Another night in Ross
10:25 PM |

Overheard as I set out a box of pizza at husband’s desk at the police department. He was in the jail cells section negotiating with a drunk guy:
Scene: Drunk guy is only mildly drunk and husband agrees to take him home as long as drunk guy agrees to stay inside for the rest of the night. Drunk guy agrees.
Husband: Okay, well I need your word that you’ll stay in, so I need you to shake on it.
Guy extends left hand.
Husband: No, no, no. You’ve got to shake with your right hand (Tries to get extra reassurance the drunk guy still has the motor skills and cognizance to determine left from right)
Drunk Guy holds back, begins to get angry.
Drunk Guy: No, man
Husband: Yup, it’s got to be the right hand, that’s how you shake on it.
Drunk Guy: No, man, with my left (voice rising)
Husband: Dude, give me your right hand and shake on it or you’ll be in cells tonight. Come on, I’m doing you a favour.
Drunk Guy: I don’t have a right hand!
Husband: What are you talking about? You’re starting to lose my trust here. Now, shake.
Drunk Guy: No, I mean, I don’t have a right hand!
He is very angry now and holds up his right arm, which comes to an end with a stump after his wrist.
Husband: (sheepishly) My bad. Alright, let’s get you home.

Oh, the things we have to discuss over dinner.

:::::

- **Questions on the material**
[1] In the story, what was set out at the husband's desk at the police department?
[2] Make the paragraph in the story that begins "Scene: Drunk guy is only mildly drunk" shorter, keeping its main facts.
The material has nothing to do with the story.

- **Information supplied**

:::::

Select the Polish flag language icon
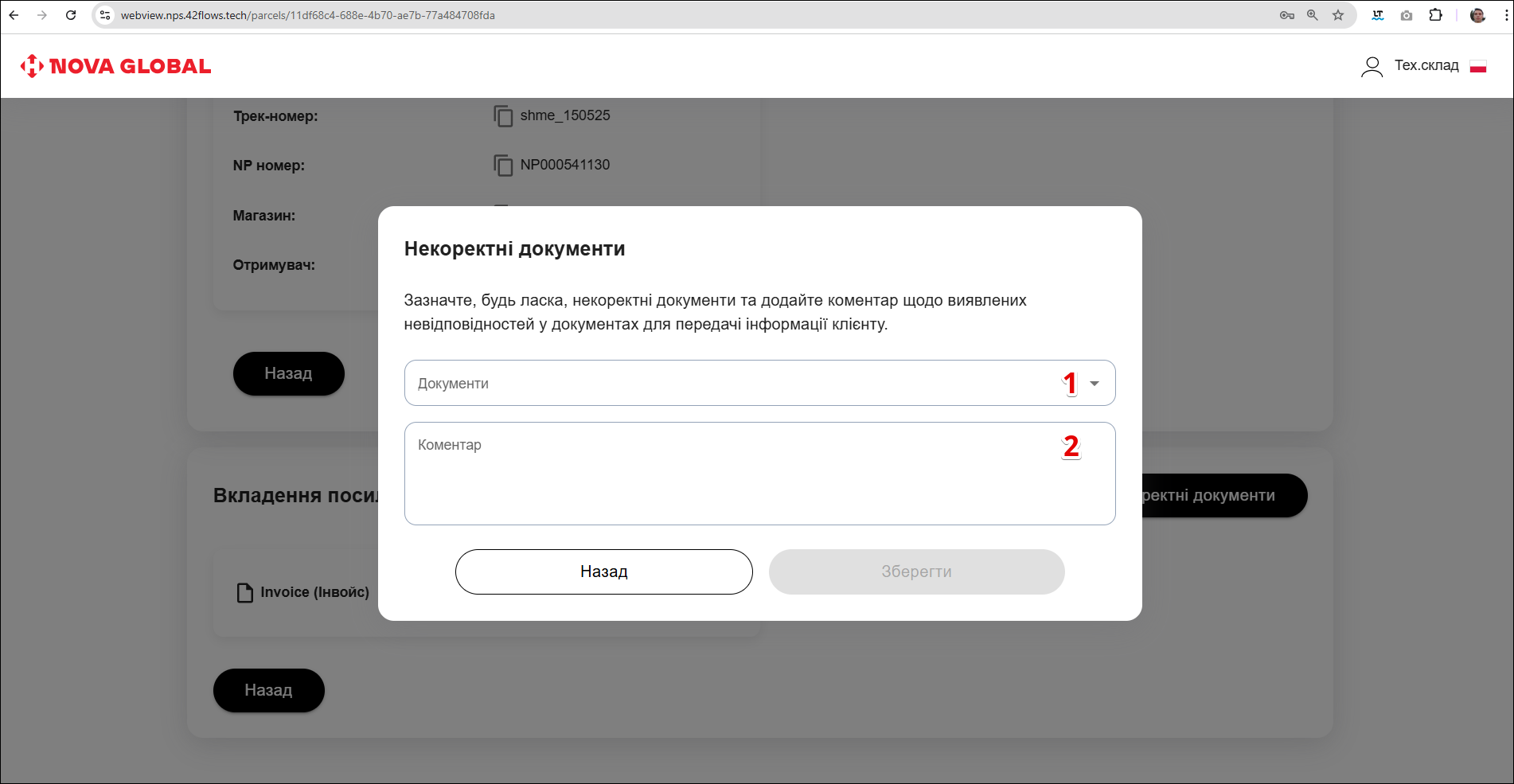Viewport: 1514px width, 784px height. point(1478,66)
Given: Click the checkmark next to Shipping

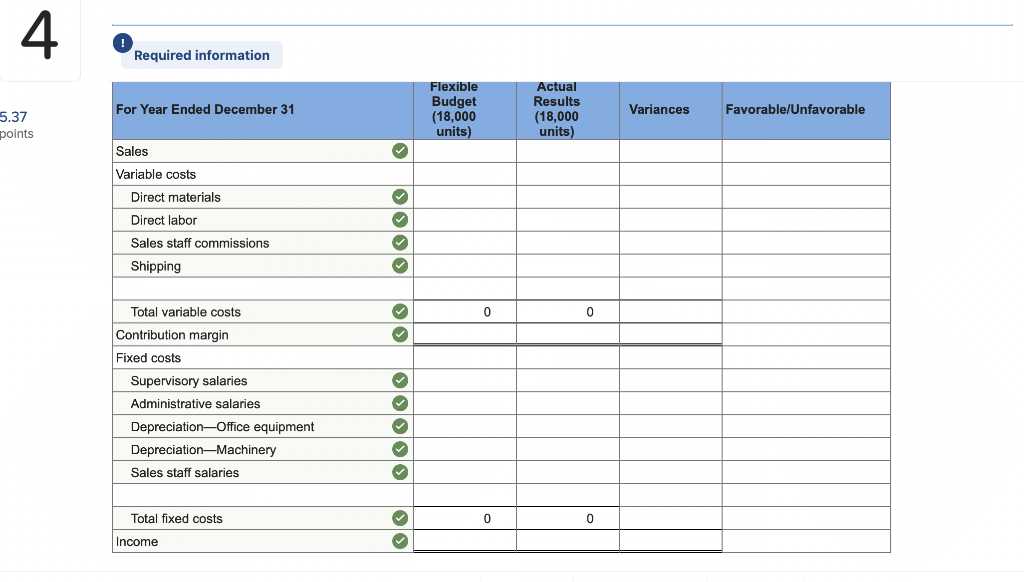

:::::

- **Results of the exercise**
[1] A box of pizza.

[2] The man is only a little drunk. The husband offers to take him home if he stays inside for the rest of the night, and the man agrees.